TO DO: Below are the records. Retype exactly the lines between the lines holding "You are a computer-use agent." and "Instruction: Click orange", inclusive.

DATA EXTRACT:
################
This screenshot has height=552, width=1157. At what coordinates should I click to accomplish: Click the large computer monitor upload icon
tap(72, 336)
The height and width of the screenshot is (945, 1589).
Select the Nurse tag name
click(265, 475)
################
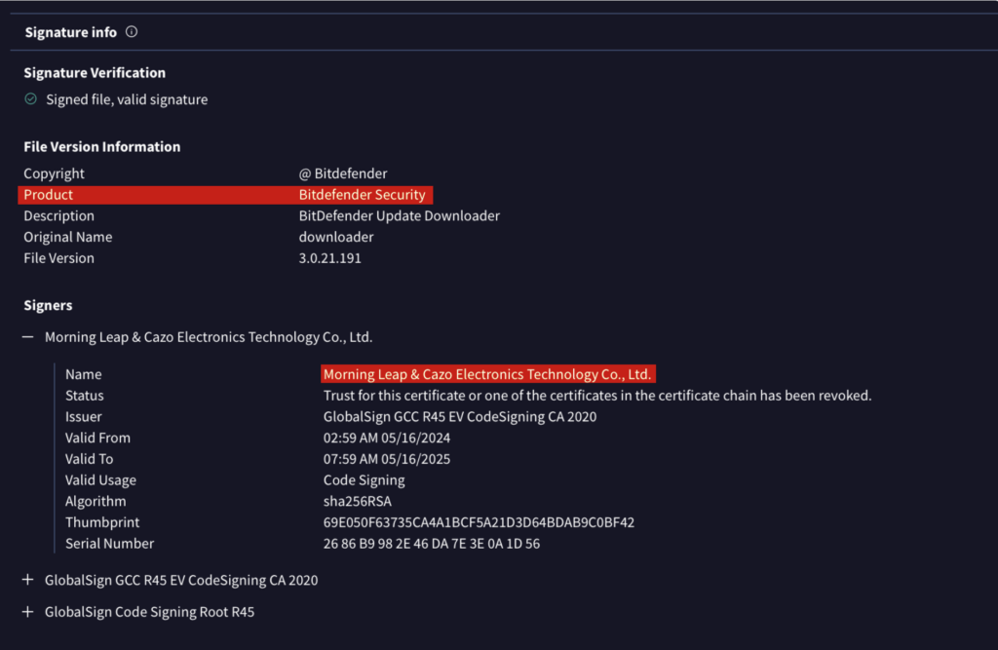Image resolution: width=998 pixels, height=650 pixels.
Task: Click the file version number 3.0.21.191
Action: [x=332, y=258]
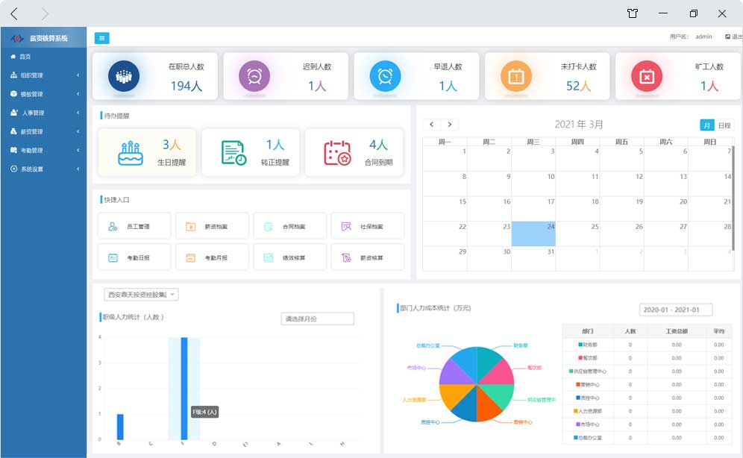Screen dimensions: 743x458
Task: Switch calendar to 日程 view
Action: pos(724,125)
################
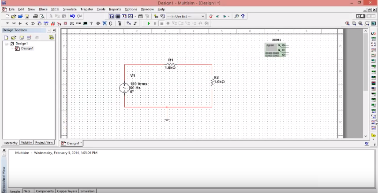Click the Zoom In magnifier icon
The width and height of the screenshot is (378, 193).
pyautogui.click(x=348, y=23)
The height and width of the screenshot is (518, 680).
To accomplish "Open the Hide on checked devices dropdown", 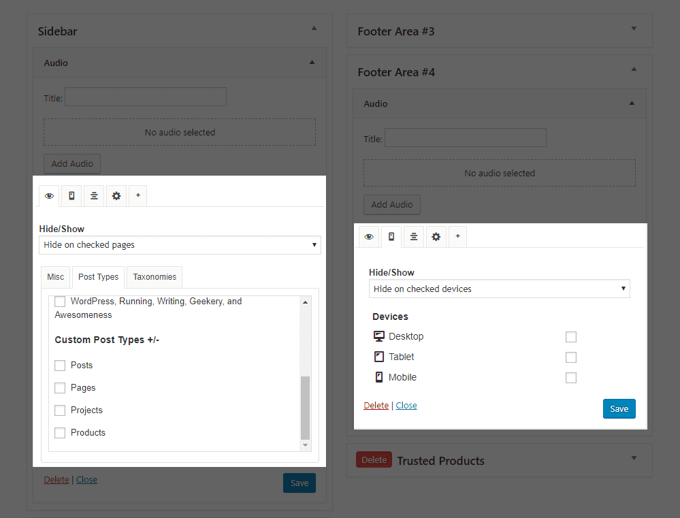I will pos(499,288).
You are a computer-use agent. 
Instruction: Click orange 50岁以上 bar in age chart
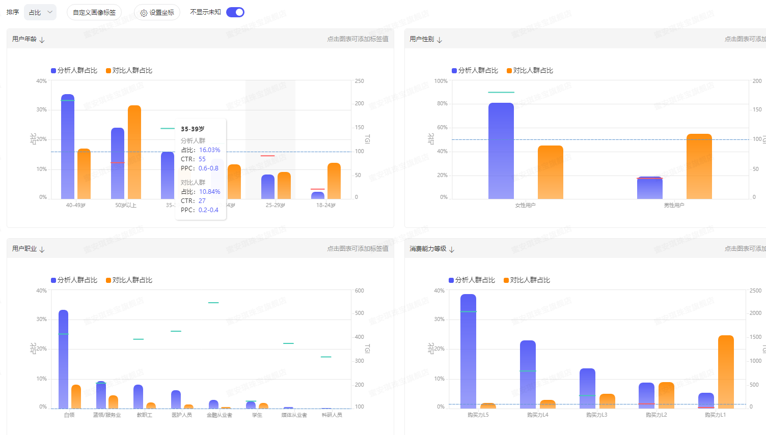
################
WRITTEN RESPONSE:
You are a computer-use agent. 
Instruction: Click orange 50岁以上 bar in age chart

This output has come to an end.